Background: Hypertension, or high blood pressure, is a key modifiable risk factor for heart disease and stroke. International guidelines have highlighted 'poor adherence to treatment' and 'physician inertia' as major barriers to effective blood pressure management. The Maximising Adherence, Minimising Inertia (MIAMI) intervention, a theory-based complex intervention, supports General Practitioners (GPs) and people with hypertension in maximising medication use to manage blood pressure. This pilot cluster randomised control trial (RCT) aimed to collect and analyse feasibility data to refine the MIAMI intervention and assess the feasibility of a definitive RCT.

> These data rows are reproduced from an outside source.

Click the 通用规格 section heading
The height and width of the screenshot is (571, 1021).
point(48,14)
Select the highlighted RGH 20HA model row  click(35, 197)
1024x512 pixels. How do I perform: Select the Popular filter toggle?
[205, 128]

Method: A pilot cluster RCT with a MIAMI intervention arm and usual care control arm was conducted. Quantitative data collection consisting of clinical measures and a self-report questionnaire took place at baseline and twelve week follow up. Semi-structured interviews with GP and patient participants were conducted. Fidelity (as measured by a protocol checklist and through qualitative interviews) and health economics costings were assessed.

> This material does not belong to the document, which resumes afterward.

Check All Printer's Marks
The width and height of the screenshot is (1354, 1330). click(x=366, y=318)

Results: Six GP practices (intervention arm n = 3, control arm n = 3) and 52 patients (intervention arm n = 25, control arm n = 27) took part. All six GP practices and 92% of patients were retained. Fidelity, as measured by a checklist and through qualitative interviews, was good but three deviations from protocol were identified. Outcomes and measures used were acceptable. The implementation cost of the MIAMI intervention was estimated at €490 per participant. The qualitative data demonstrated that the intervention was considered acceptable and feasible by both GP and patient participants, except for the urine test component, which GPs found difficult to incorporate into practice due to logistical challenges.

Conclusions: The MIAMI intervention was considered largely acceptable and feasible. Some changes to both intervention components and trial processes are required but with these in place a definitive RCT could be considered worthwhile.

Trial registration: ISRCTN registry, ISRCTN85009436, registered 17/1/23.